Extracted data entries
----

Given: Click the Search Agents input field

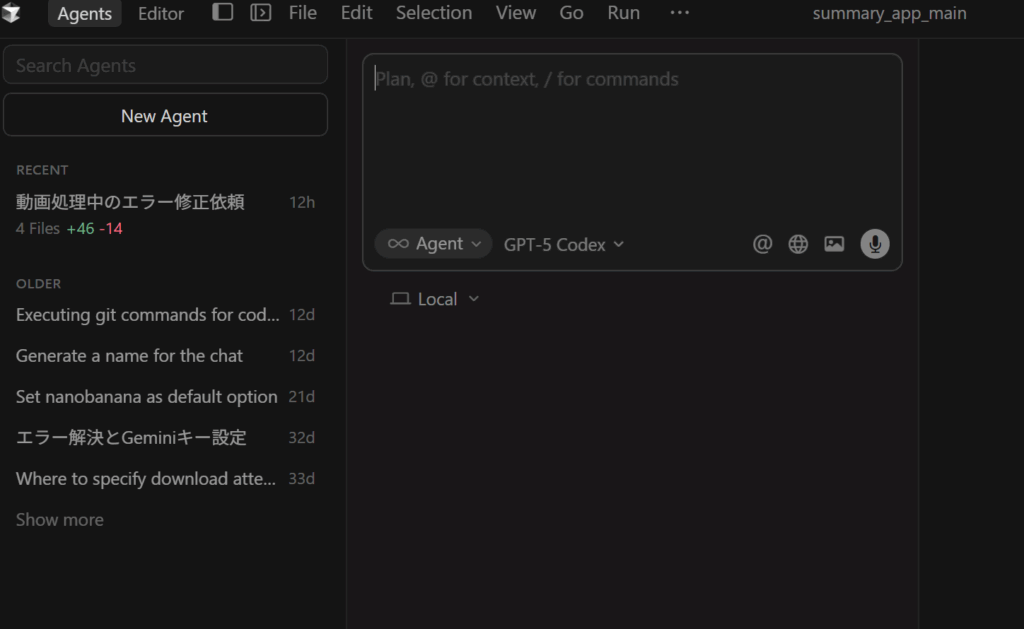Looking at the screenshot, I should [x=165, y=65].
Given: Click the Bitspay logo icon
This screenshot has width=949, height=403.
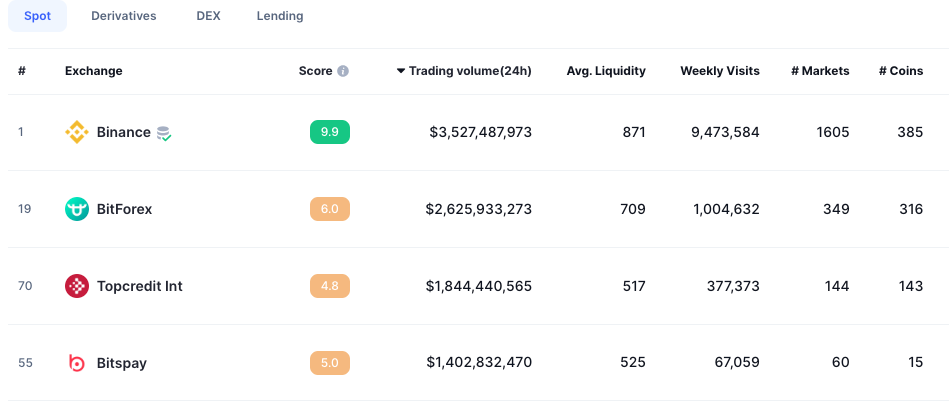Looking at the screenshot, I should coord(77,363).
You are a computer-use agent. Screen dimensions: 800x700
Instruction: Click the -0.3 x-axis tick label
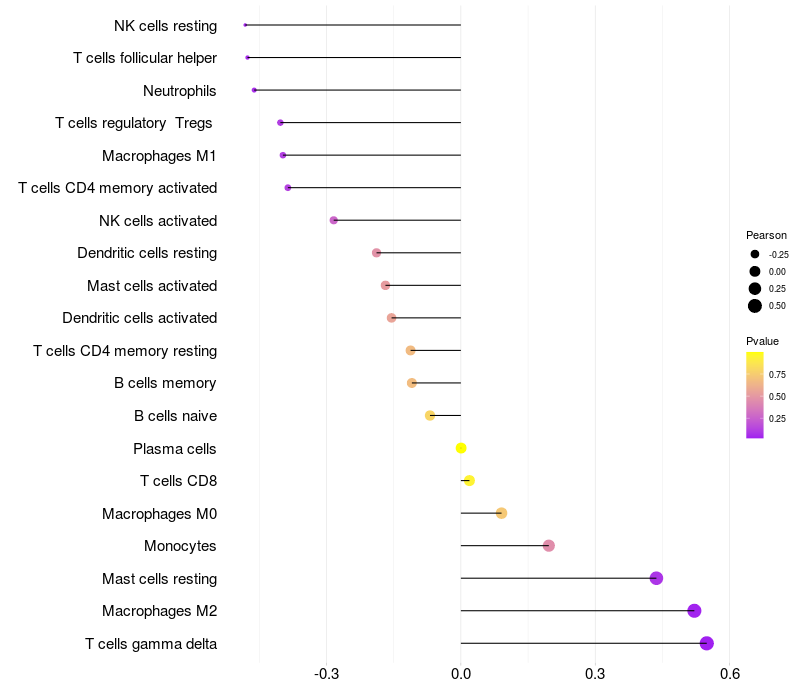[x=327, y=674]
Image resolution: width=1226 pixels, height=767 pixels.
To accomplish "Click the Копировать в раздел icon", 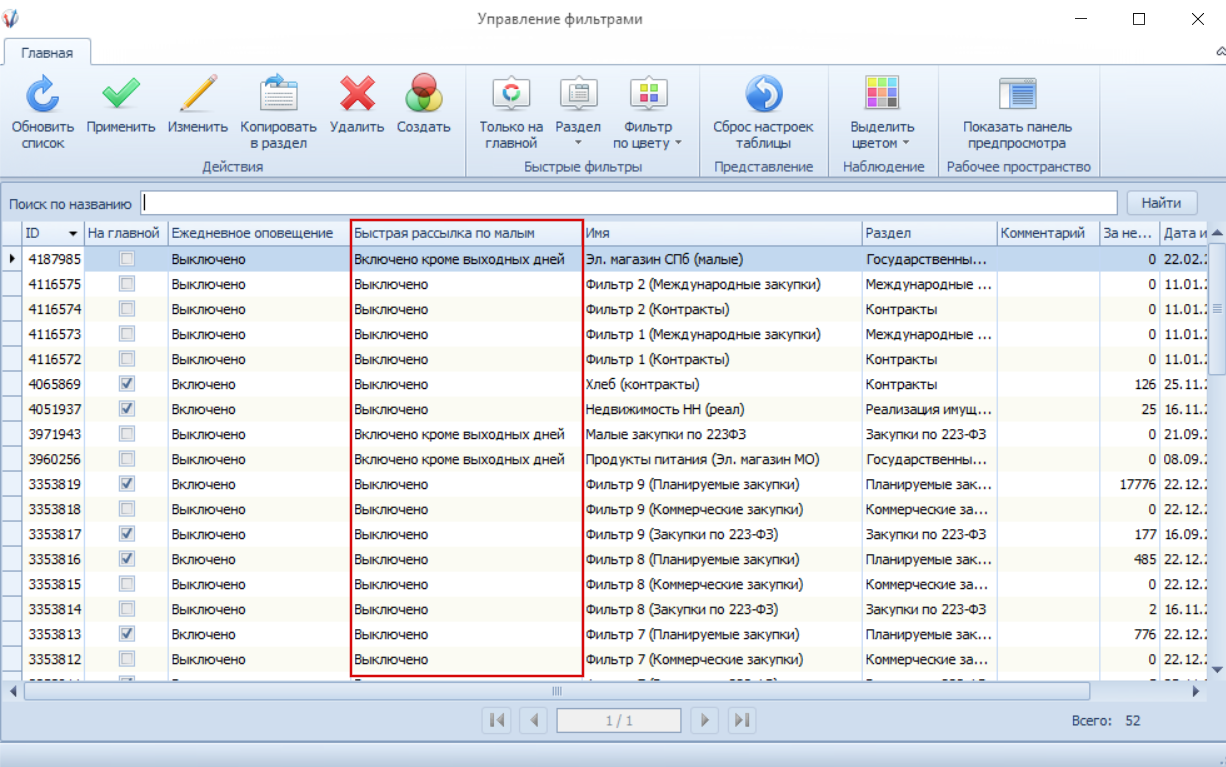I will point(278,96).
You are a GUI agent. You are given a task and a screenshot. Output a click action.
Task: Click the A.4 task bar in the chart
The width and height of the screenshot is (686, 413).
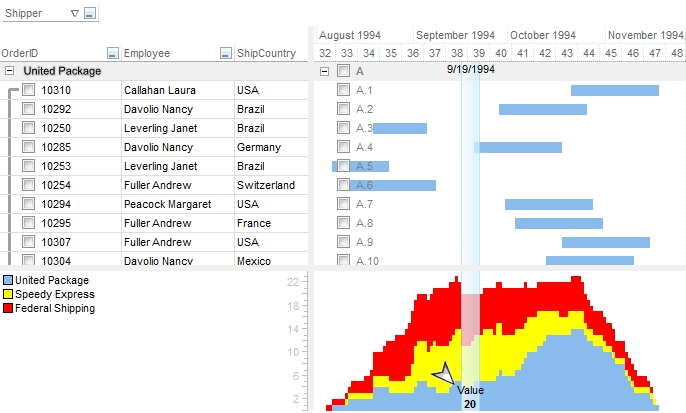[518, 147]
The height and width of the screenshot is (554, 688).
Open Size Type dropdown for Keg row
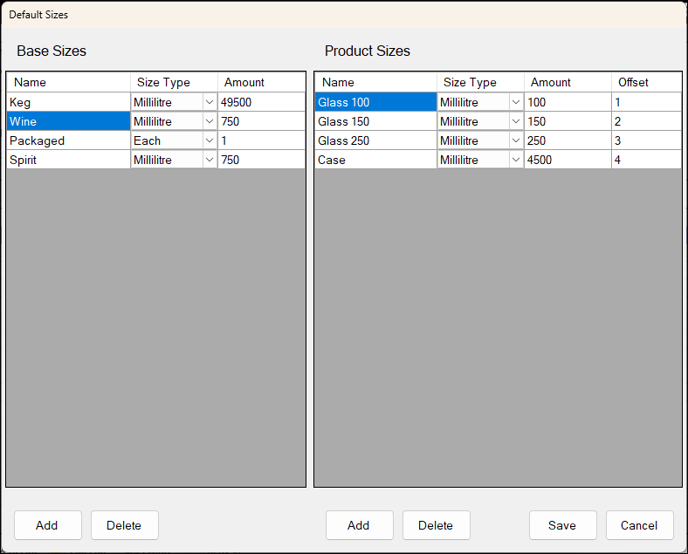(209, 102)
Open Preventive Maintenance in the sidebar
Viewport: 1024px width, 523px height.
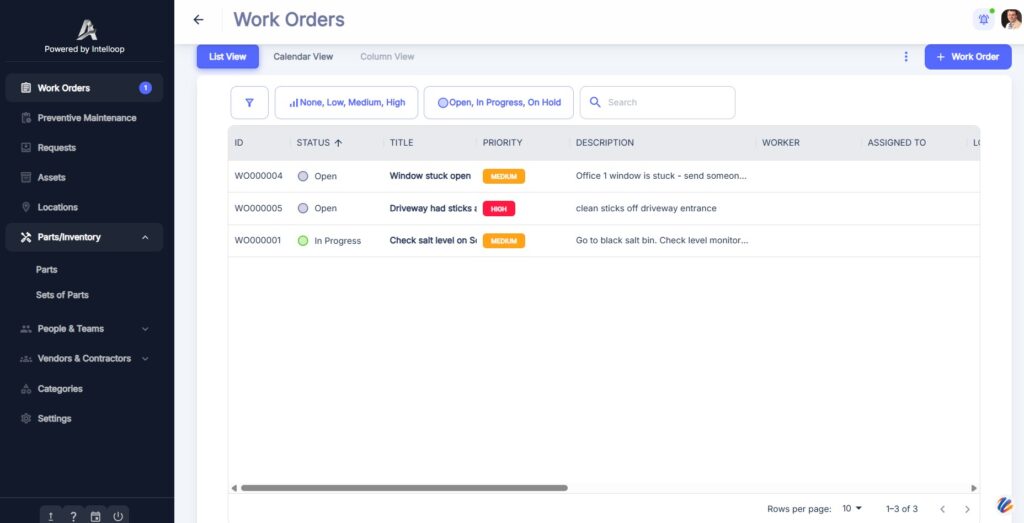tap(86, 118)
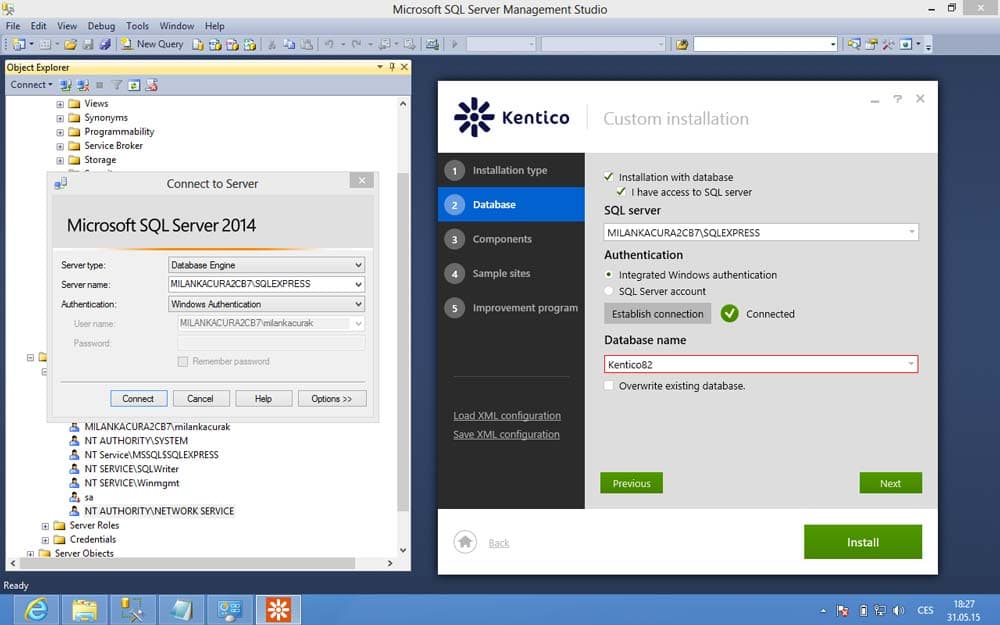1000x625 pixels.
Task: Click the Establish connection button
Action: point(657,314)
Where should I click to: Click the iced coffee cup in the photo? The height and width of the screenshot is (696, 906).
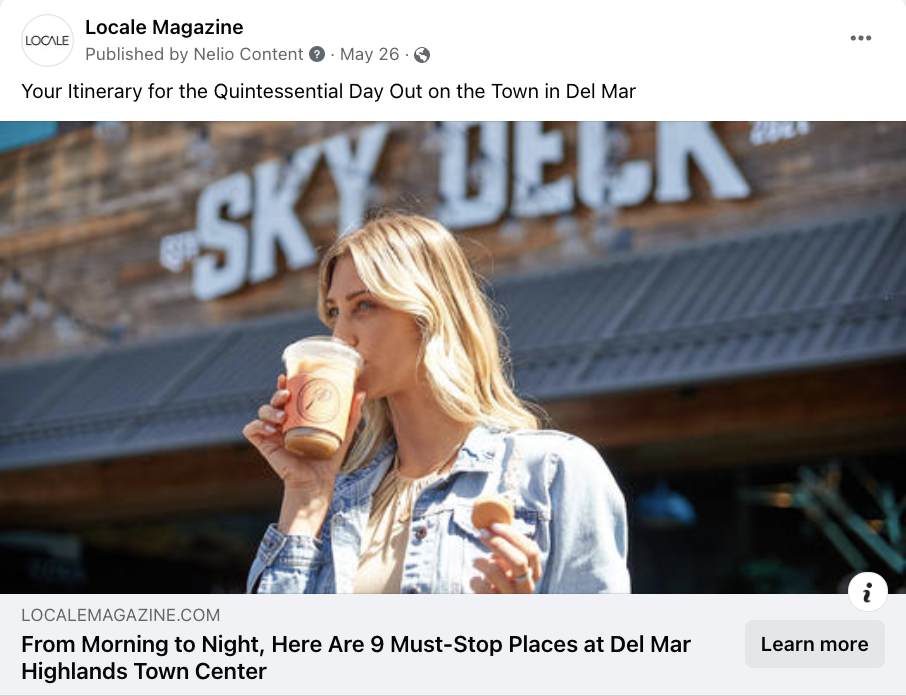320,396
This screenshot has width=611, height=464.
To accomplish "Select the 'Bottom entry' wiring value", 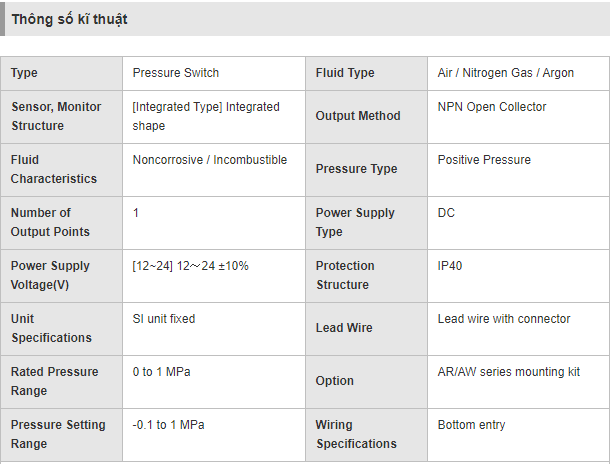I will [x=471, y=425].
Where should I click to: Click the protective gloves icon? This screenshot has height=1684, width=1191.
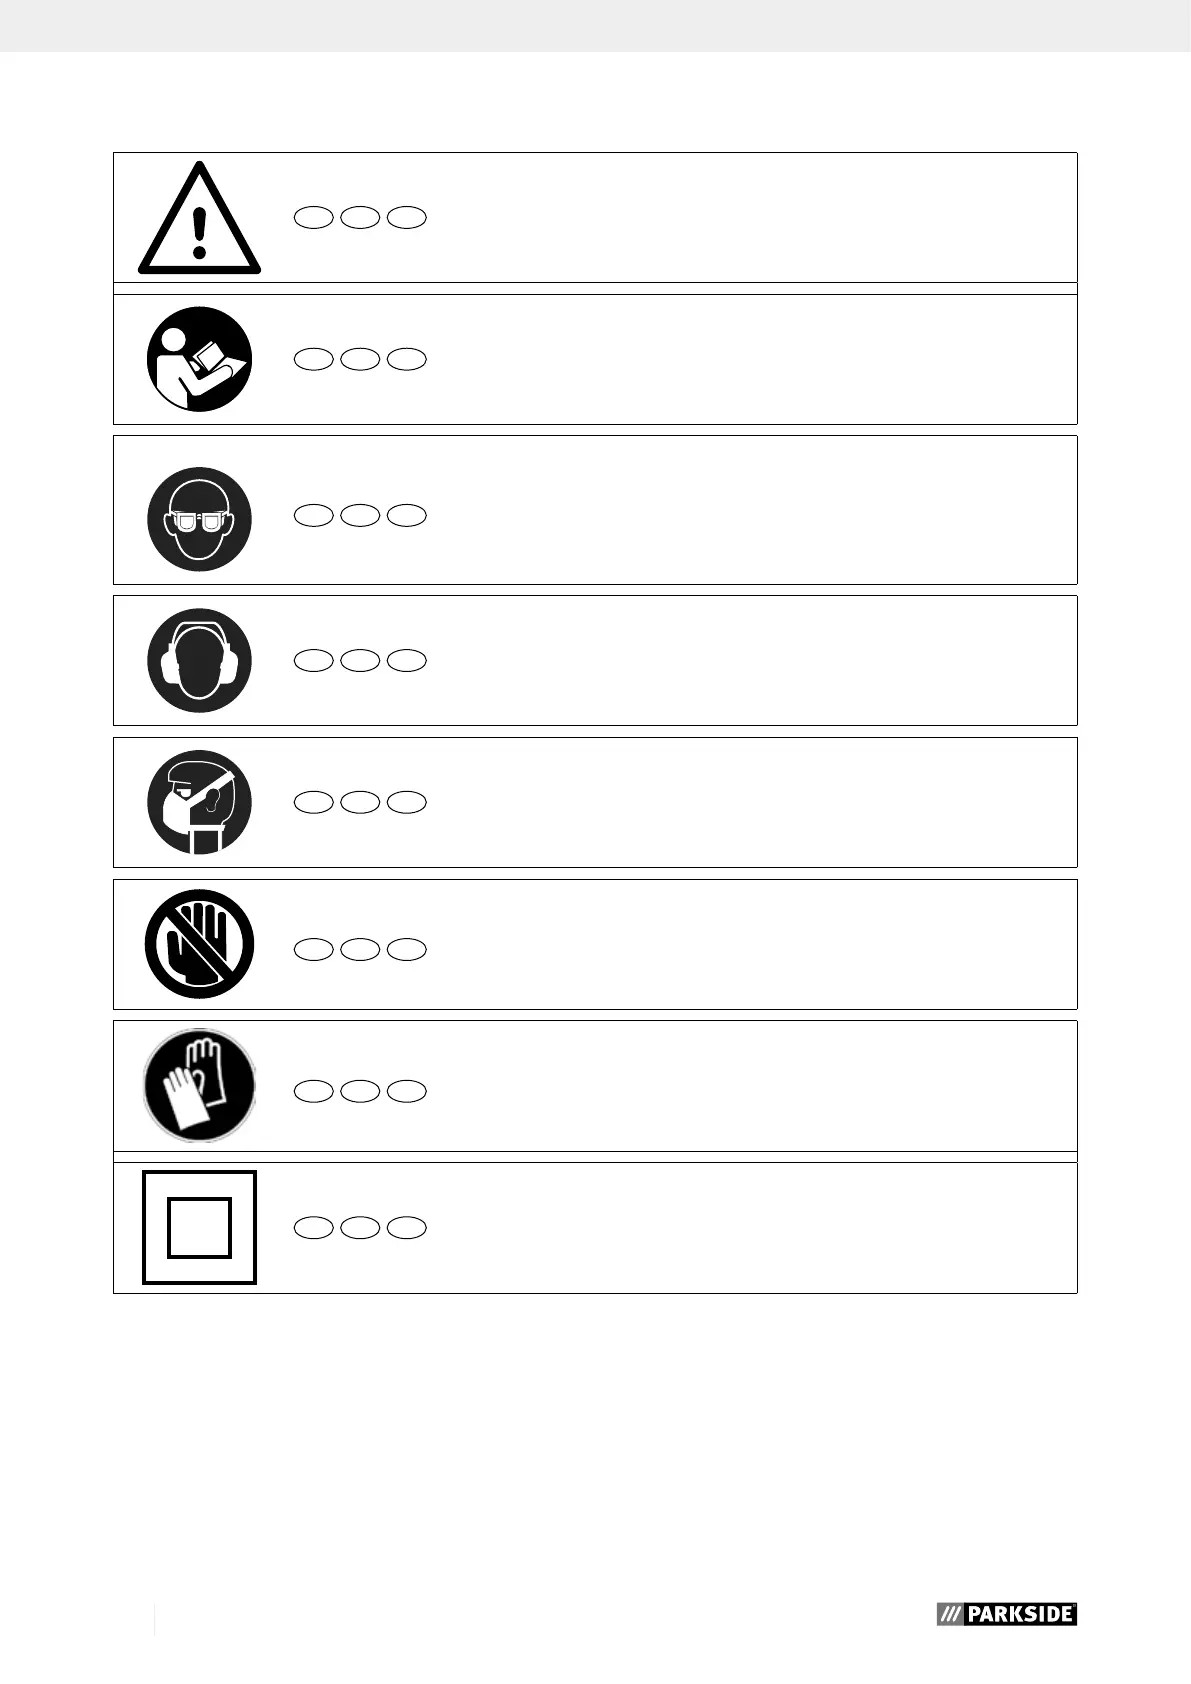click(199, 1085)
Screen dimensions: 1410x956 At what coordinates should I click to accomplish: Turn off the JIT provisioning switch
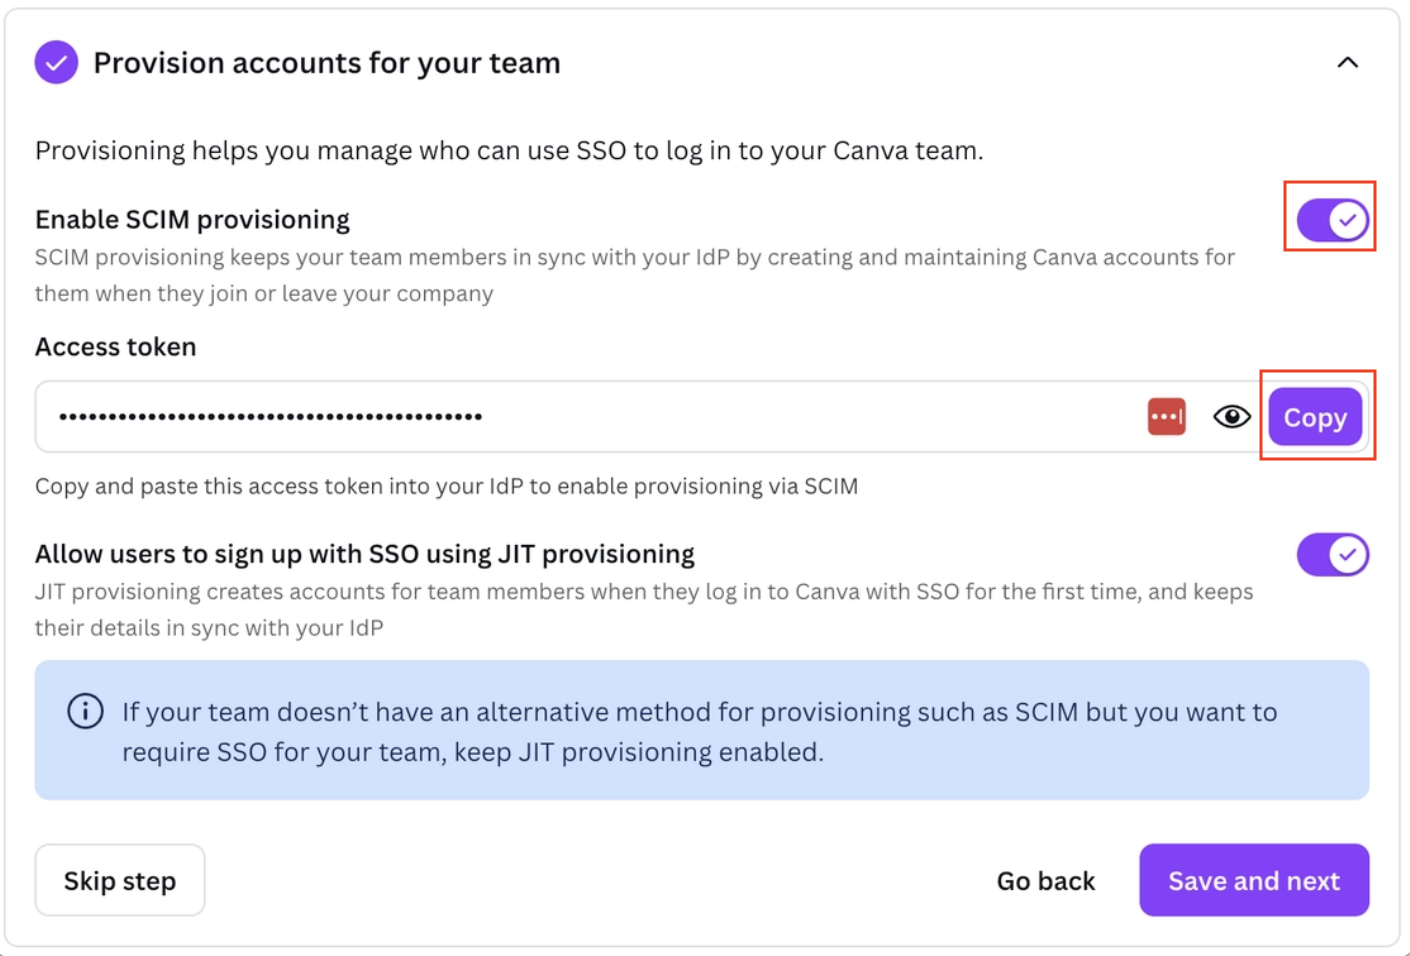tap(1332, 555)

----

In the records above, find the line with "The width and" and the line with "This screenshot has width=611, height=464.", then restate word for word only those two lines and all lines between, omitting pictures.

The width and height of the screenshot is (686, 413).
[518, 147]
The height and width of the screenshot is (554, 688).
Open Size Type dropdown for Keg row
(209, 102)
Open Preventive Maintenance in the sidebar
Viewport: 1024px width, 523px height.
tap(86, 118)
1000x625 pixels.
Task: Click the Establish connection button
Action: point(657,314)
Where should I click to: Click the iced coffee cup in the photo? The height and width of the screenshot is (696, 906).
320,396
This screenshot has width=611, height=464.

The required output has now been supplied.